Speaking to one Seedy Baldeh of Nyofelleh he revealed that “we don’t have taps here, the taps don’t reach our area. We drink from the well and if you draw water from the well you can see particles in the water. You will see things moving inside the water”. Highlighting the health challenges they face, Mr Baldeh said “a lot of stomach pains affecting people in the village are caused by the water. Some people claim that the food we are eating is causing stomach pains but I believe it’s the water we are drinking. The wells are not covered so all kinds of things get into the wells”.
Asked what message he had for the authorities, Mr Baldeh an elderly man of the village said “water is power and we are calling on the government to help the entire village and the whole of Kombo South to ensure we have access to potable drinking water”.
According to the UNICEF Website, “in The Gambia, 61.8 per cent of the population has access to improved sanitation, with 1 per cent still practising open defecation, and only 30.9 per cent of the population practising hand washing with soap or other detergents”. Most importantly, “only 34 per cent (one third) of households are using safely managed drinking water services”. The UNICEF Website reveals that “the proportion of household members with a hand washing facility where water and soap or detergent are present remains low at 31 per cent compared to 30.3 per cent in 2010 which requires intensified efforts (MICS 2010, 2018)”.
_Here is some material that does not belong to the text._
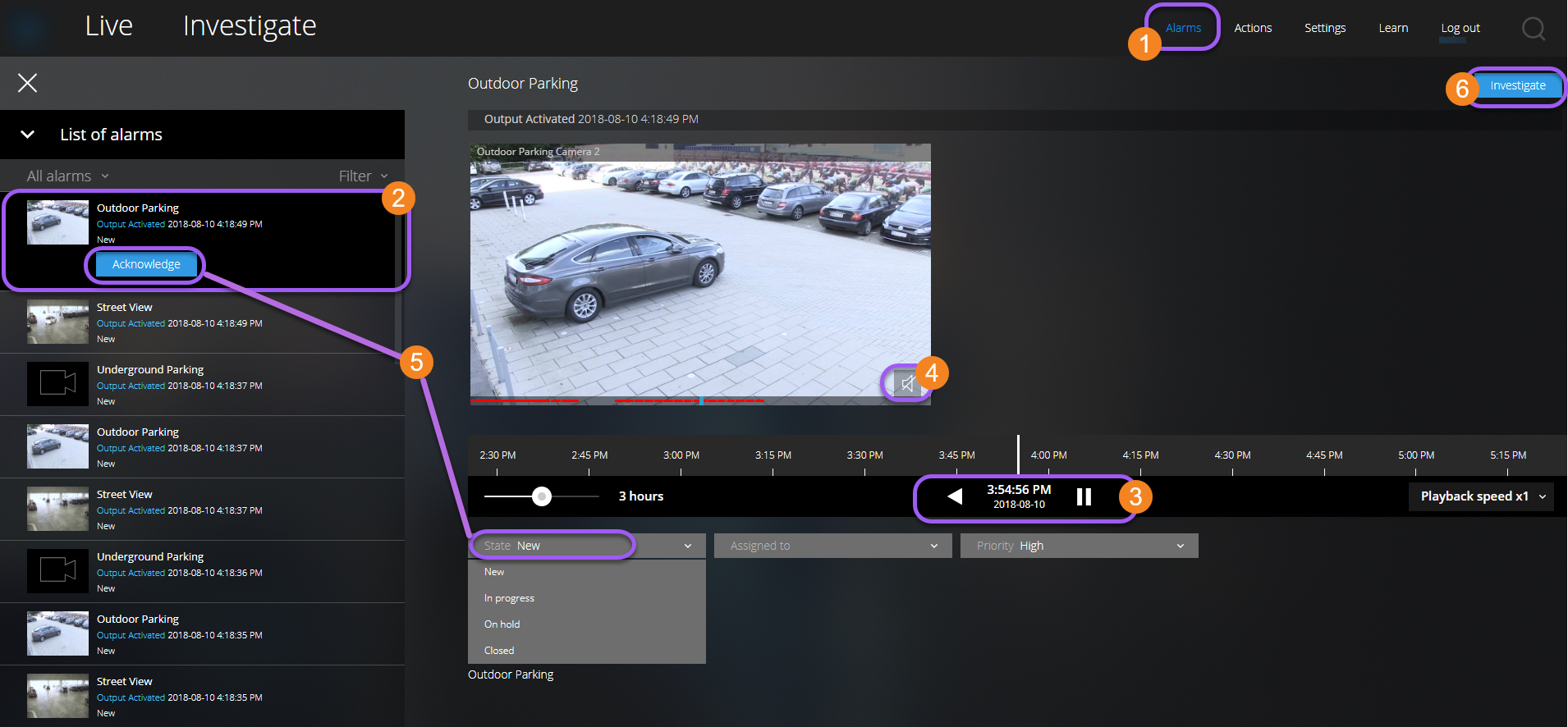Close the alarms panel with the X icon
The width and height of the screenshot is (1568, 727).
pos(28,83)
Turning our attention to the welfare of the only Clinic in Nyofelleh, our reporter spoke to a Senior Nurse named Sarjo Sambou who revealed that the challenges that they face in accessing clean water is affecting their ability to provide quality health care. “Water is essential, no human being can go without water. In fact, access to water in Nyofelleh is a problem. At the centre of Nyofelleh water is accessible, however, other areas do not have the same access to water,” said Nurse Sambou. He noted that an extension of water pipes is needed to improve the access to water to other people outside the centre. Nurse Sambou explained that “people have been reporting to the clinic with water-borne diseases, however, this has reduced drastically”.
Speaking about the type of diseases they record now Nurse Sambou said that they only register Diahhorea cases and are no longer recording Cholera cases. Back in the 90s, they used to record such diseases but this is no longer the case. There has been an increase in sensitisation of the public on how to treat their water which is having a positive impact on the reduced number of cases of waterborne diseases.
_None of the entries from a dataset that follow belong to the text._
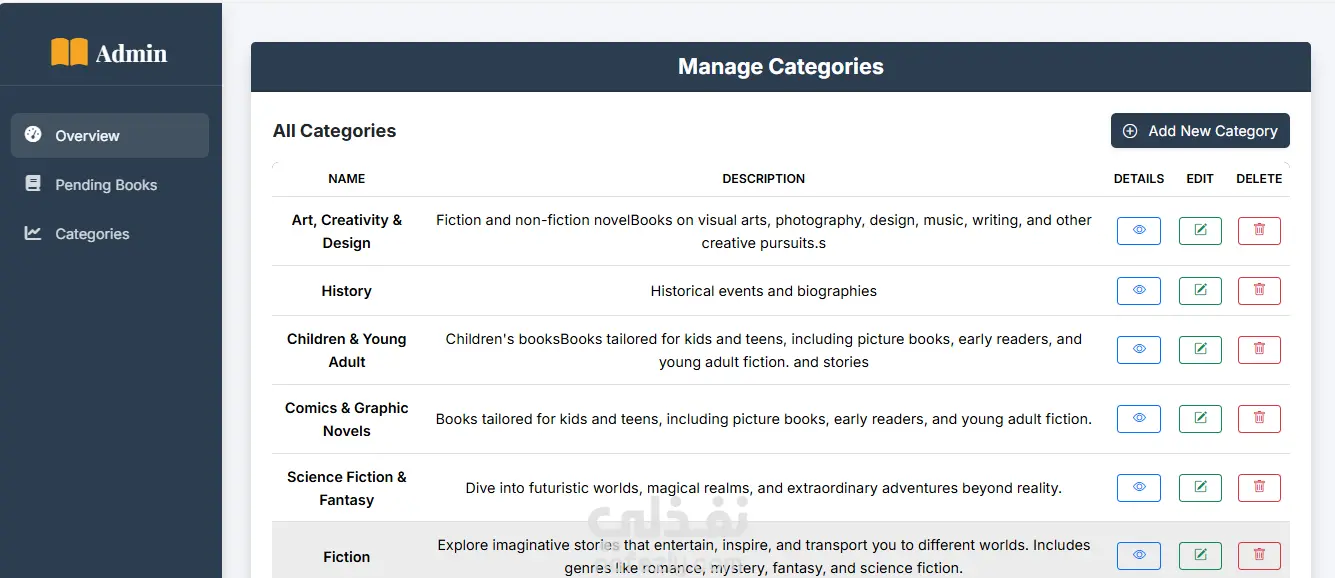
Task: Edit the History category
Action: (x=1200, y=291)
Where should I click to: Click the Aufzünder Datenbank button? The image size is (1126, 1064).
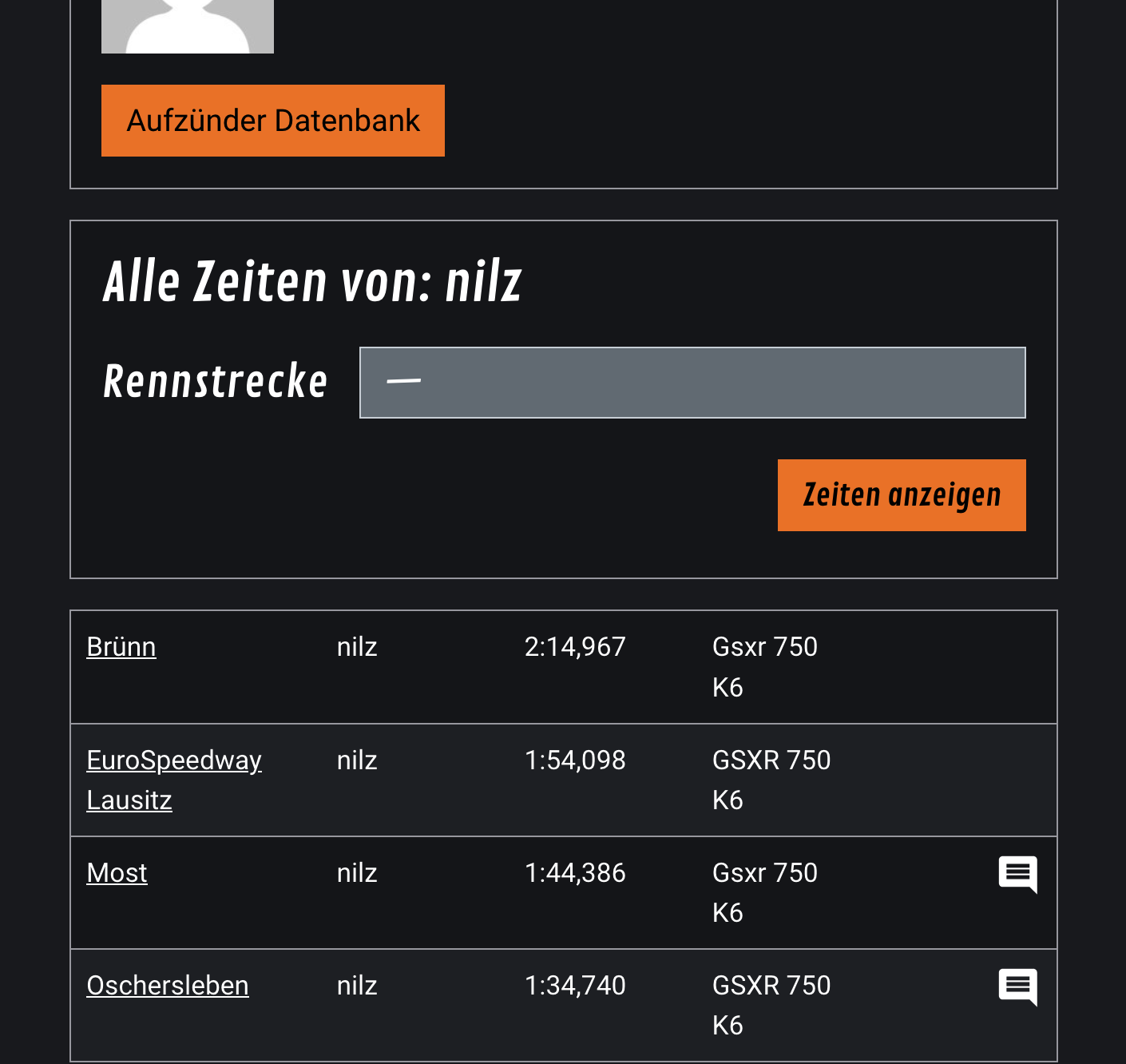(x=272, y=121)
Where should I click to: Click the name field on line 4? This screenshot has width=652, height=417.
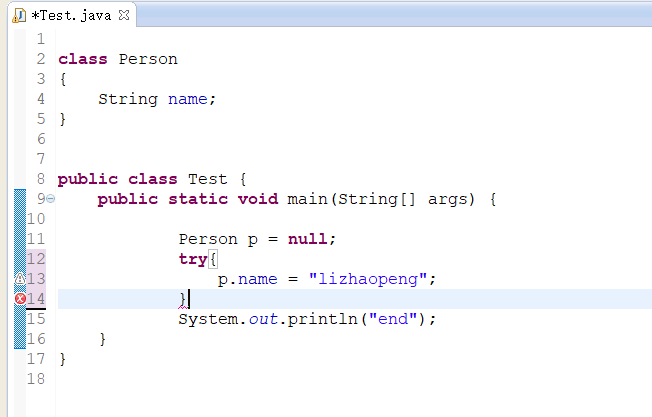(188, 99)
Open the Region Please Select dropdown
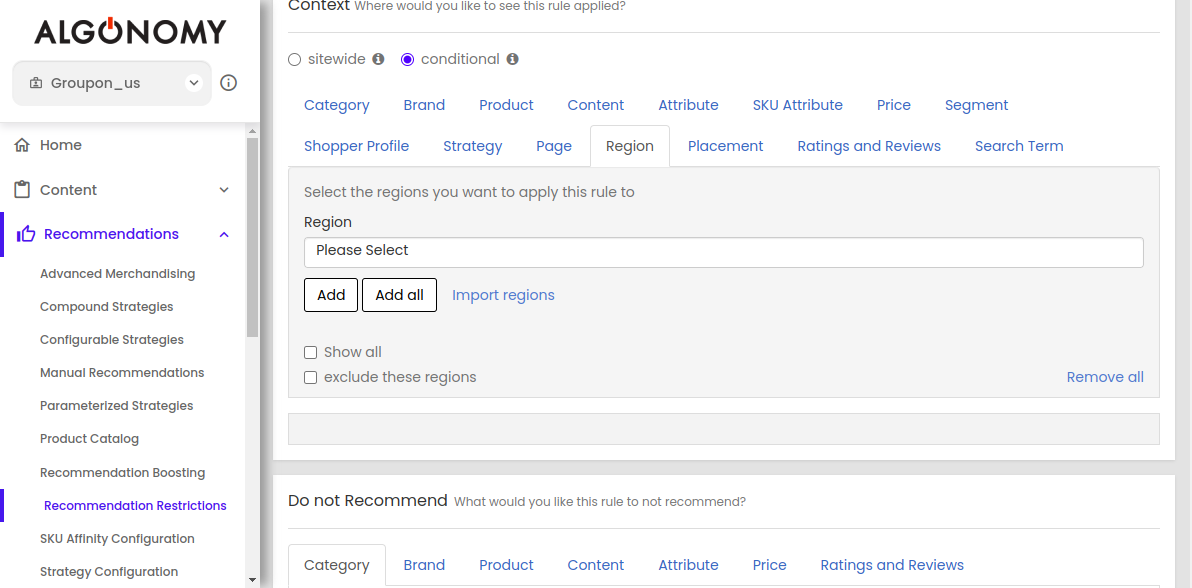 pyautogui.click(x=723, y=251)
Turning his attention to how the lack of water is impacting their Clinic, Nurse Sambou revealed that they have a borehole and the pipe is leaking. He explained that at the moment of conducting the interview, they had no access to water in the clinic. He noted that they reported the situation but nothing has been done to rectify it and that even if they fill up the tank with water, all of the water leaks out from the pipe within ten minutes, however, people are staying at the clinic without water.
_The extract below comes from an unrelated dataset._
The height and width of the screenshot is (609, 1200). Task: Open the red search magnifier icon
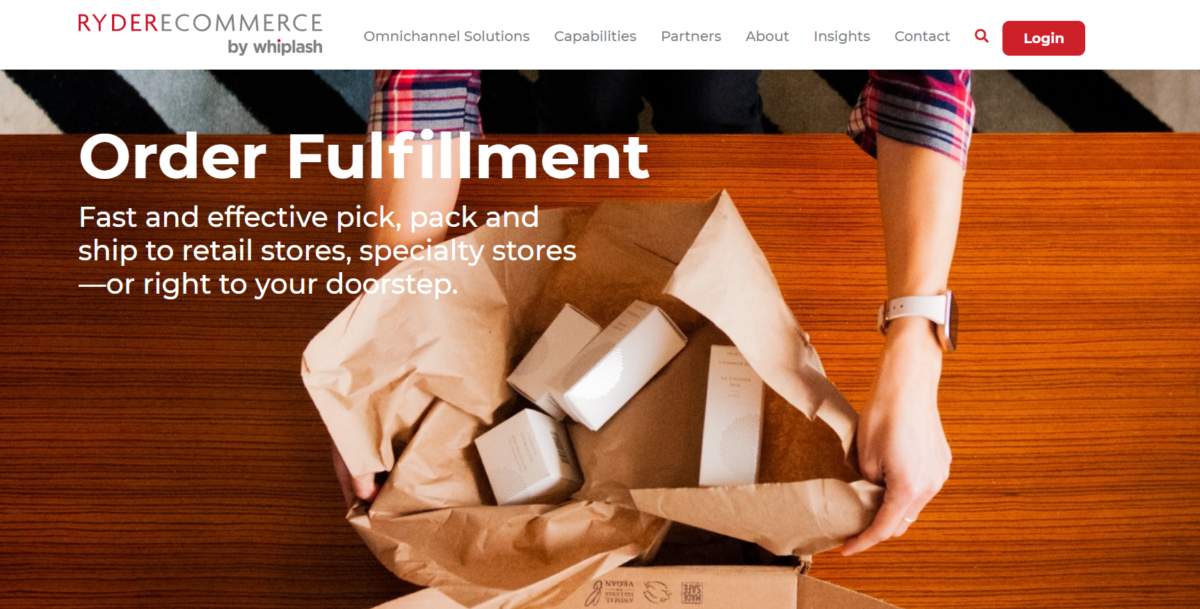(x=981, y=36)
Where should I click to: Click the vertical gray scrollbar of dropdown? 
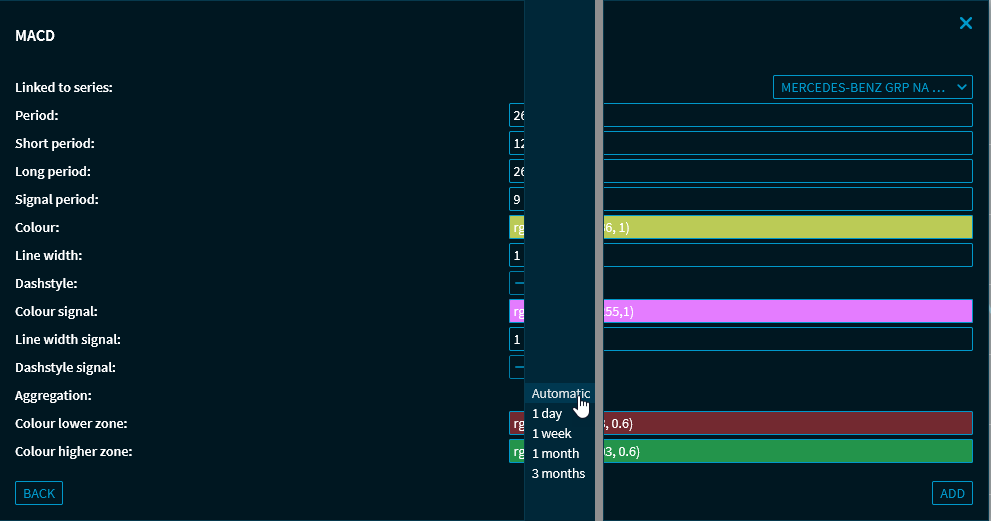click(599, 260)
Urging the government to act, Nurse Sambou Today said he wants the Authorities to know “that the Community and other donors constructed the Clinic. Now this Clinic is in the hands of the Community and even receiving our salary is a challenge and the supply of adequate medicines is a problem”. Sarjo Sambou says he has been a certified Nurse since 1982.
Our reporter spoke to another intern Nurse at Nyofelleh Clinic named Mariatou Jawo who shared her experience at the Clinic. According to Nurse Jawo, “I’m staying in the Clinic but sometimes we don’t have water for two days and I’m staying in the clinic”. Speaking about how they cope Nurse Jawo explained that they “fetch water from outside which is usually not clean and you can see particles inside the water. Before you protect somebody, you must protect yourself”. She noted that the lack of water is affecting their ability to drink water, cook and take shower. She called on the Government to assist them to access clean water.
Senior Nurse Sarjo Sambou revealed a number of issues affecting the clinic such as the lack of medicines, an ambulance in poor condition and a Midwife who is unavailable during weekends and others. Our future publication will dwell more on these challenges.